Barry suggests moving and Wally makes fists at the back of his shirt, holding on tighter. All he wants is five minutes, just five minutes of not being someone who has to hold things together, five minutes he can't have with anybody else, not Jaime, not even Robin. What he really wants is for all of this to go away but there's no way to make that happen. Hell, even if he died here he'd just be brought right back...and it would be kind of ridiculous to expect dying to make his fear of dying go away.
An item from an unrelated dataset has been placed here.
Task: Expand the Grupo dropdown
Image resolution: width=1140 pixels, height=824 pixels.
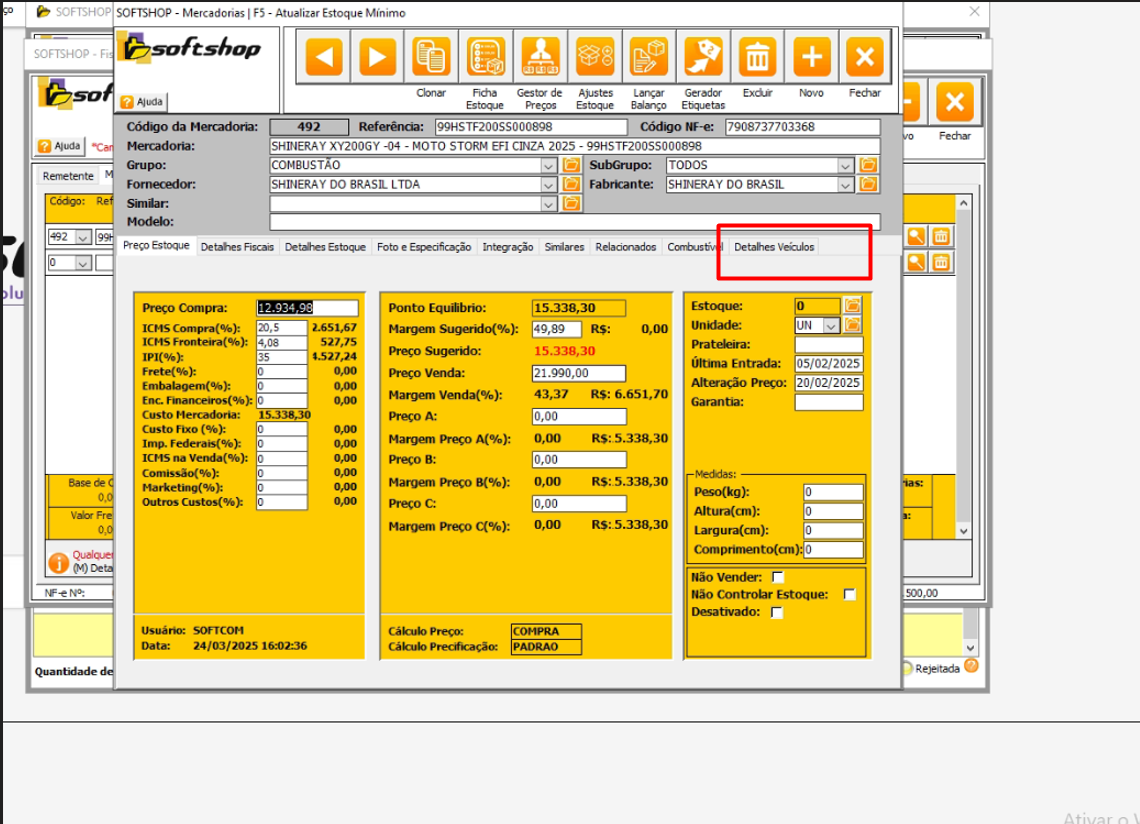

This isn't the Barry from home. And this isn't the Barry who'd always yank him out of the way of trouble, the one who taught him how to run, who'd carried him to the hospital that one time he took a spike of ice to the knee. This isn't the Barry he watched on TV for hours and hours on end, and this isn't the Barry who took him to museums and desperately tried to buy his love before he figured out how to earn it because he'd just wanted Wally to like him, had just wanted some dumb ginger kid to look up to him and love him like family.
It's not the same.
But this'll do fine.
Wally doesn't let Barry pull him into the house for at least another five minutes and by then he's calmed down considerably. He sits down at the table without a fuss, eyes red and puffy and nose still running until he can blow it. He's miserable, sure, but more than anything he looks tired. He just looks so tired and he feels tired and he wants to lay his head down and sleep for weeks and not deal with anything anymore.]